-- EXTRACTED MATERIAL --
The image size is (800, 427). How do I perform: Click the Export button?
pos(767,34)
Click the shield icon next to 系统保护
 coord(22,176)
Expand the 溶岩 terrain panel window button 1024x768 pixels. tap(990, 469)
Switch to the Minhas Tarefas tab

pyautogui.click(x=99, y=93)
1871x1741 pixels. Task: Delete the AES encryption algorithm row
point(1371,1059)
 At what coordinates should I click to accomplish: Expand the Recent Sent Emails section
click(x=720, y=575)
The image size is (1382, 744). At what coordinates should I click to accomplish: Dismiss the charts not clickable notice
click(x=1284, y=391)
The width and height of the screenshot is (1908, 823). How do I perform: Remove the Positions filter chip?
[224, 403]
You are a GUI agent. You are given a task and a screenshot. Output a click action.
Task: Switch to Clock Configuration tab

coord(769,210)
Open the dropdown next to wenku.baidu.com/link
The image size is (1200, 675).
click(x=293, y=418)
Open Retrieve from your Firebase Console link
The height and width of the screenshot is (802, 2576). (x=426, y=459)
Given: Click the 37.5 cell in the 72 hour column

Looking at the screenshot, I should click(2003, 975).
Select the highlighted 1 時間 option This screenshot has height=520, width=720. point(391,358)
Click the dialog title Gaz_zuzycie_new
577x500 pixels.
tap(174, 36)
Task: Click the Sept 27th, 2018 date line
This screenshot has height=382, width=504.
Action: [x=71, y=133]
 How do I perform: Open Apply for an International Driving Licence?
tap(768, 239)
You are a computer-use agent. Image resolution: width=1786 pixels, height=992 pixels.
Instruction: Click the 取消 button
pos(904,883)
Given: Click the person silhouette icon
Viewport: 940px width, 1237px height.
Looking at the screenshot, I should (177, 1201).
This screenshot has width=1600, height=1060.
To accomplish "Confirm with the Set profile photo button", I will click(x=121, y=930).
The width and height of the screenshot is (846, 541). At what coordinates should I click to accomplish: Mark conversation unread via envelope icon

-- PROBLEM TO WORK ON --
Rewrite every line of the items above as a numbered list, leaving out the blank lines.

-- COMPLETE RESPONSE --
1. The image size is (800, 427). How do I perform: Click the Export button?
2. pos(767,34)
3. Click the shield icon next to 系统保护
4.  coord(22,176)
5. Expand the 溶岩 terrain panel window button 1024x768 pixels. tap(990, 469)
6. Switch to the Minhas Tarefas tab
7. pyautogui.click(x=99, y=93)
8. 1871x1741 pixels. Task: Delete the AES encryption algorithm row
9. point(1371,1059)
10.  At what coordinates should I click to accomplish: Expand the Recent Sent Emails section
11. click(x=720, y=575)
12. The image size is (1382, 744). At what coordinates should I click to accomplish: Dismiss the charts not clickable notice
13. click(x=1284, y=391)
14. The width and height of the screenshot is (1908, 823). How do I perform: Remove the Positions filter chip?
15. [224, 403]
16. You are a GUI agent. You are given a task and a screenshot. Output a click action.
17. Task: Switch to Clock Configuration tab
18. coord(769,210)
19. Open the dropdown next to wenku.baidu.com/link
20. The image size is (1200, 675).
21. click(x=293, y=418)
22. Open Retrieve from your Firebase Console link
23. The height and width of the screenshot is (802, 2576). (x=426, y=459)
24. Given: Click the 37.5 cell in the 72 hour column
25. Looking at the screenshot, I should click(2003, 975).
26. Select the highlighted 1 時間 option This screenshot has height=520, width=720. point(391,358)
27. Click the dialog title Gaz_zuzycie_new
28. 577x500 pixels.
29. tap(174, 36)
30. Task: Click the Sept 27th, 2018 date line
31. This screenshot has height=382, width=504.
32. Action: [x=71, y=133]
33.  How do I perform: Open Apply for an International Driving Licence?
34. tap(768, 239)
35. You are a computer-use agent. Image resolution: width=1786 pixels, height=992 pixels.
36. Instruction: Click the 取消 button
37. pos(904,883)
38. Given: Click the person silhouette icon
39. Viewport: 940px width, 1237px height.
40. Looking at the screenshot, I should (177, 1201).
41. This screenshot has width=1600, height=1060.
42. To accomplish "Confirm with the Set profile photo button", I will click(x=121, y=930).
43. The width and height of the screenshot is (846, 541). At what coordinates should I click to accomplish: Mark conversation unread via envelope icon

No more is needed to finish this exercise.